Штаны мои бабушка выстирала, сапоги так и остались в бочажине. Жалко сапоги. Штаны тоже не те, что были. Материя не блестит, синь слиняла, штаны разом поблекли, увяли, будто цветы, сорванные с земли. «Эх, Санька, Санька!» – вздыхал я – мне жалко Саньку сделалось.

– Опять рематизня донимат? – поднялась на приступок печки бабушка, заслышав мое кряхтенье.

– Жарко тут.

– Жар кости не ломит. Ложилось дураку – по три чирья на боку. Терпи. А то обезножеешь – а сама к окну, Приложила руку, выглядывает. – И куда он этого супостата спровадил! Поглядите-ка, люди добрые! Говорила самому: ни от камня плода, ни от плута добра! Оне на меня союзом!.. Сам-от веху разбойнику дает, от меня спасат.

Тут – беда к беде – дед курицу проворонил. Курица эта пестрая вот уже лета по три норовила произвести цыплят. Но бабушка считала, что для этого дела есть более подходящие курицы, купала пеструшку в холодной воде, хлестала веником, принуждая нести яйца. Хохлатка же проявила прямо-таки солдатскую стойкость: где-то втихую нанесла яиц и, не глядя на бабушкин запрет, схоронилась и высиживала потомство.

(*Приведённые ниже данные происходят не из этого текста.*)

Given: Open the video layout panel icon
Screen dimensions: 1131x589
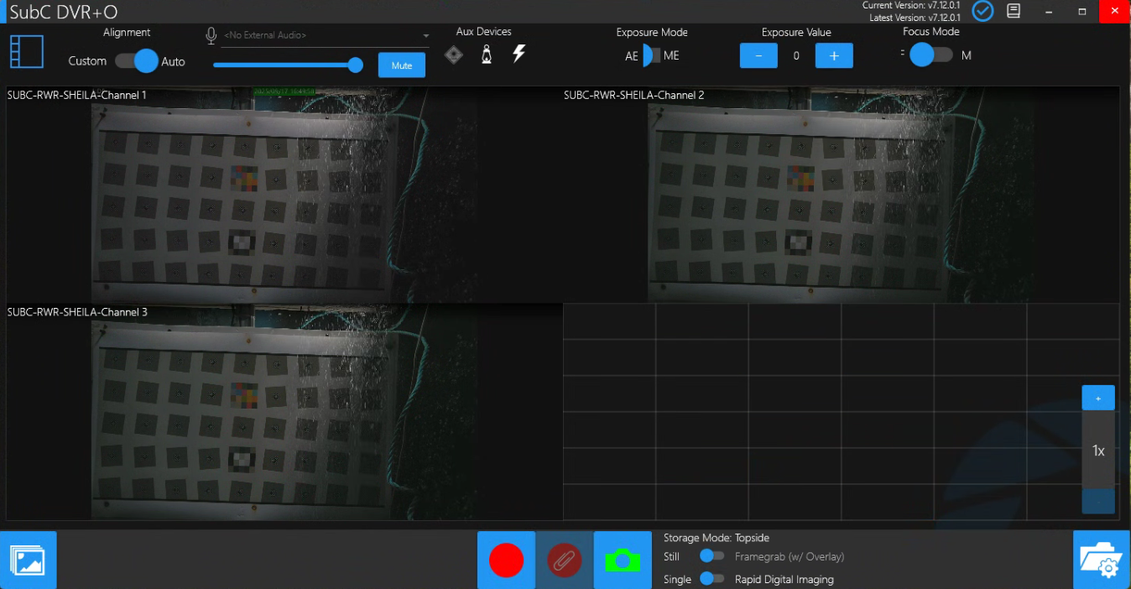Looking at the screenshot, I should coord(27,52).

Вечером засветилось в окне, замелькало, затрещало – это за ключом, на берегу реки запластал шалаш, сделанный по весне охотниками. Из шалаша с кудахтаньем выпорхнула наша хохлатка, не задевая земли, взлетела на избу, вся взъерошенная, клохчущая, дергала поврежденным зобом и головой.

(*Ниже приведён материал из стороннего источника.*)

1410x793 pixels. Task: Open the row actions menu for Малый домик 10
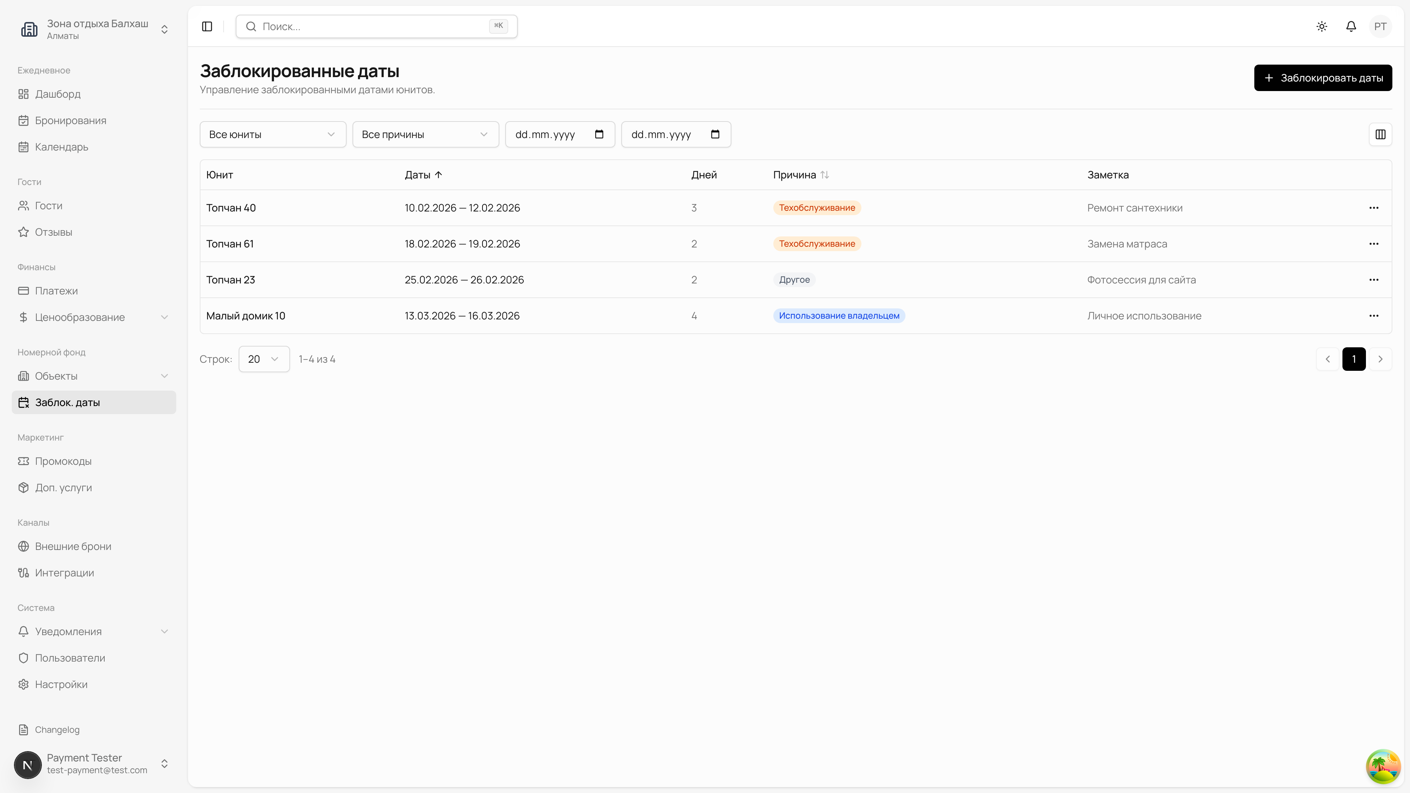point(1373,316)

Началось дознание, и выяснилось: Санька унес табачку из корыта деда, покуривал в шалаше и заронил искру.

– Он так и заимку спалит, не моргнет! – шумела бабушка, но шумела уж как-то негрозно, на исходе, должно быть, из-за курицы смягчилось ее сердце, может, и перекипела гневом внутри себя. Словом, она сказала деду, чтоб Санька не прятался больше, ночевал бы дома, и унеслась в село – дел у нее там много накопилось.

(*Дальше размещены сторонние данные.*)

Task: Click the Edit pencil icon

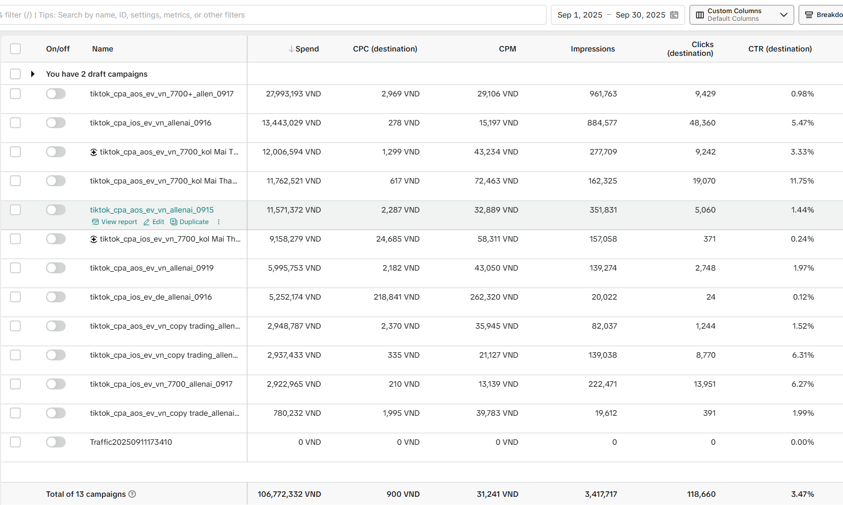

Дел у нее, конечно, всегда по горло, однако же главная забота – что без нее в селе, как без командира на войне – разброд, смятение, неразбериха, все сбилось с шагу, и надо направлять скорее строй и дисциплину.

От тишины ли, от того ли, что бабушка наладила замирение с Санькой, я уснул и проснулся на закате дня, весь светлый и облегченный, свалился с печи вниз и чуть не вскрикнул. В той самой кринке с отбитым краем полыхал огромный букет алых горных саранок с загнутыми лепестками.

Лето! Совсем уж полное лето пришло!

У притолоки стоял Санька, на пол слюной циркал в дырку меж зубов. Он жевал серу, и слюны накопилось у него много.

– Откусить серы?

– Откуси.

Санька откусил шматок лиственничной серы. Я тоже принялся жевать ее с прищелком.

– Лиственницу со сплава к берегу прибило, и я наколупал. – Санька циркнул слюной от печки и аж до окна. Я тоже циркнул, но мне на грудь угодило.

– Болят ноги-то?

– Совсем чуточку. Я уж завтра побегу.

– Харюз хорошо стал брать на паута и на таракана. Скоро на кобылку пойдет.

– Возьмешь меня?

– Так и отпустила тебя Катерина Петровна!

– Ее ж нету!

– Припрется!

– Я отпрошусь.

– Ну, если отпросишься… – Санька обернулся ко двору, ровно бы принюхался, затем подлез к моему уху:

– Курить будешь? Вот! Я у дедушки стибрил. – Он показал горсть табаку, бумаги клок и обломок от спичечного коробка. – Курить мирово! Слышал, как я вчерась салаш-то? Курица оттеда турманом летела! Умора! Катерина Петровна крестится: «Восподь спаси! Христос спаси!» Умора!

– Ох, Санька, Санька! – совсем уж все прощая ему, повторил я бабушкины слова. – Не сносить тебе удалой головы!..

– Ништя-аак! – с облегчением отмахнулся Санька и вынул из пятки занозу. Брусничкой выкатилась капля крови. Санька плюнул на ладонь и затер пятку.